LISTA DE TAREAS:
a - Copia el fragmento del texto sobre El bosque en la ciudad que empieza en "Sólo se permite" y termina en "vemos, sólo intuimos.", y sustituye "burócratas" por "funcionarios".
b - Resume en menos palabras el párrafo del texto sobre El bosque en la ciudad que comienza con "A mediados del año pasado publicó" y conserva sus datos principales.
c - Continúa el texto sobre El bosque en la ciudad a partir de su última oración.

Que abrazado de un árbol le platico mis penas


Que abrazado de un árbol le platico mis penas
(Víctor Cordero, en voz de Javier Solís

Desde su impresionante debut con Acto propiciatorio y su Lapsus deslumbrante, Héctor Manjarrez –luego de un largo silencio— ha escrito en cuentos, poemas, novelas y ensayos, la biografía más perspicaz e irónica sobre la generación del 68, que revela las relaciones sentimentales, sexuales e intelectuales de esa generación que tanto prometía y que terminó eternizando y momificando sus momentos más gloriosos y los más amargos, o negándolos y contradiciéndolos de la forma más criminal.
A mediados del año pasado publicó El bosque en la ciudad (Ediciones Era, 2007), un libro inusitado, difícil de asir, porque lo mismo da la impresión de ser el diario de un escritor con actividades impropias de un escritor, que una toma de conciencia colectiva, o una novela de alguien que ve transformarse todo su ámbito, o una serie de apuntes con un lapso y una circunstancia limitados, pero que no pone límite a los sentimientos ni a las impresiones momentáneas.
Hay un punto de partida: un bosque en el sur de la ciudad, a donde todas las mañanas –o casi— acude Héctor Manjarrez (¿el escritor, el intelectual o un personaje con ese nombre?) a ejercitarse, a veces caminando, trotando y alguna que otra vez con carreras cortas, con distancias variables; el bosque, rodeado de la ciudad, alberga a todo tipo de personajes, que pocas veces vuelven a aparecer, a los que observa Manjarrez con una distancia crítica, y los provee de un pasado y un presente, pero sólo en la imaginación del escritor; con una eficacia narrativa las define con unos cuantos trazos; es un paseante solitario que juzga las ensoñaciones de los demás porque él ha renunciado a las suyas, o las ve con ironía, demasiado severo consigo mismo, sin permitirse introspecciones por exceso de autocrítica; un soñador que cuando se permite expresar sentimientos, las desmiente sin compasión.
Sólo se permite una debilidad: darle personalidad a los objetos y a los animales, tal vez porque con los humanos es un observador objetivo y que los vuelve objetos: desmenuza a los deportistas de fin de semana, a los burócratas que ocasionalmente irrumpen en el paisaje; a las mujeres que dejan de ser deseables cuando las convierte en ejemplos sociológicos de conductas previsibles; o cuando son madres de medio tiempo, o cuando una escena de celos entre una joven abuela y una niñera no llega a ser riña y es sólo una cruel estampa de un conflicto que no vemos, sólo intuimos.
Tienen más presencia las ardillas que invitan a Manjarrez a jugar, pero actúan para que los demás caminantes las alimenten; los perros que intimidan y que hacen que resurjan los recuerdos que no sólo explican el temor a cualquier perro, sino que reviven una glorieta en la colonia Cuauhtémoc que desapareció sin dejar siquiera una huella de su presencia que fue tan importante todavía a mediados de los setenta, y cuya desaparición (con la de otras glorietas) marca el inicio de la despersonalización de la ciudad.

DATOS PROPORCIONADOS:
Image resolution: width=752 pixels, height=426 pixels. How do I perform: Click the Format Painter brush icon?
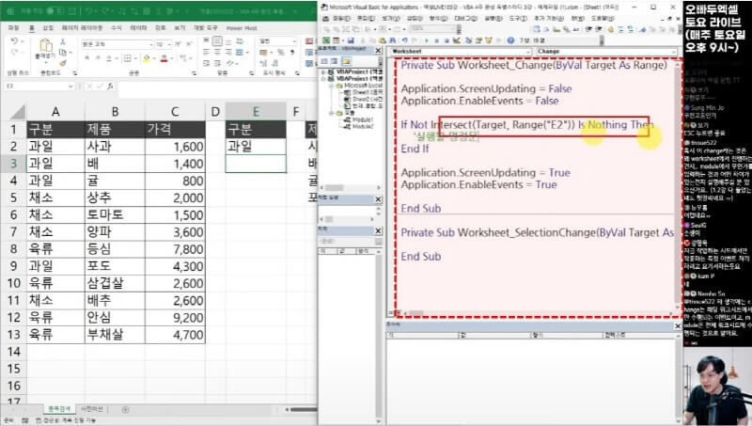pyautogui.click(x=64, y=60)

RESPUESTAS POR TAREA:
a -
Sólo se permite una debilidad: darle personalidad a los objetos y a los animales, tal vez porque con los humanos es un observador objetivo y que los vuelve objetos: desmenuza a los deportistas de fin de semana, a los funcionarios que ocasionalmente irrumpen en el paisaje; a las mujeres que dejan de ser deseables cuando las convierte en ejemplos sociológicos de conductas previsibles; o cuando son madres de medio tiempo, o cuando una escena de celos entre una joven abuela y una niñera no llega a ser riña y es sólo una cruel estampa de un conflicto que no vemos, sólo intuimos.

b - A mediados del año pasado apareció El bosque en la ciudad (Ediciones Era, 2007), un libro inusual y difícil de clasificar. Puede leerse como el diario de un escritor que hace cosas impropias de su oficio, como una toma de conciencia colectiva, como la novela de alguien que ve transformarse su entorno o como una serie de apuntes de tiempo y circunstancia limitados. Aun así, no pone límite a los sentimientos ni a las impresiones momentáneas.

c -
Más presencia humana tienen los árboles, que se niegan a morir o a que los destruyan, como una terquedad y una resistencia contra la ciudad que se desparrama y devora todo; sin ningún pudor, Manjarrez abraza un árbol especial –aunque a veces teme no reconocerlo—y le platica sus penas como aquellas parejas que, en este relato, no aparecen nunca, aunque en ocasiones se cruzan dando lugar a esperanzas que se desvanecen en un instante.
Esa impudicia no abarca al lector, y es cuando menos se le cree a Manjarrez, cuando lo siente menos natural, o cuando siente que necesita justificar sus pensamientos; sin embargo, son también los momentos cuando es más sincero, y más íntimo, porque nunca lo abraza ni le platica sus penas a la vista de los demás (hay un instante que parece que cada paseante tiene su árbol propio), sino que se espera a que no haya testigos que lo vean hablarle, abrazarlo, a veces orinarlo, o marcando su territorio.
A veces los paseos se limitan a la observación del paisaje, de los otros caminantes, del clima; otras son reflexiones culturales, literarias o políticas, de un hombre tan rígido y estricto como Héctor Manjarrez, a quien no se le conocen veleidades ni devaneos; él mismo confiesa que no le gusta compartir con los demás sus simpatías (tal vez por eso son tan escasas sus referencias a cuestiones deportivas; tal vez por eso habla de músicos poco conocidos, nunca se refiere a los populares y más difundidos) ni que se le adelanten; sus menciones al sexenio foxista no son aplastantes, pero sí contundentes e irrebatibles; las menciones a otros políticos son mínimas, pero no puede negarse un tono político, una observación sobre nuestra vida que no necesita de alharaca para que se entienda y, sobre todo, para que se sienta.
De pronto surge un Héctor Manjarrez adolescente que cuenta de manera cómica un episodio perturbador, cuando Fernando Benítez, en uno de los mejores retratos que se le hayan hecho, arruga y despedaza los escritos del incipiente escritor, ante el escándalo de Rita Macedo y la calma de un Carlos Fuentes que le confirma que es escritor, aunque sus escritos sean malos; y el efecto del remate de la historia es similar al producido por Jorge Ibargüengoitia en uno de los artículos incluidos en Viajes por la América ignota. Más que contar un episodio aterrador, pinta a los personajes con una exactitud asombrosa, y él mismo logra conmover sin ridiculizarse, y el efecto grotesco cuando Benítez rinde homenaje a una prostituta se desvanece para mostrarlo en un lado humano que vence los excesos y lo humaniza.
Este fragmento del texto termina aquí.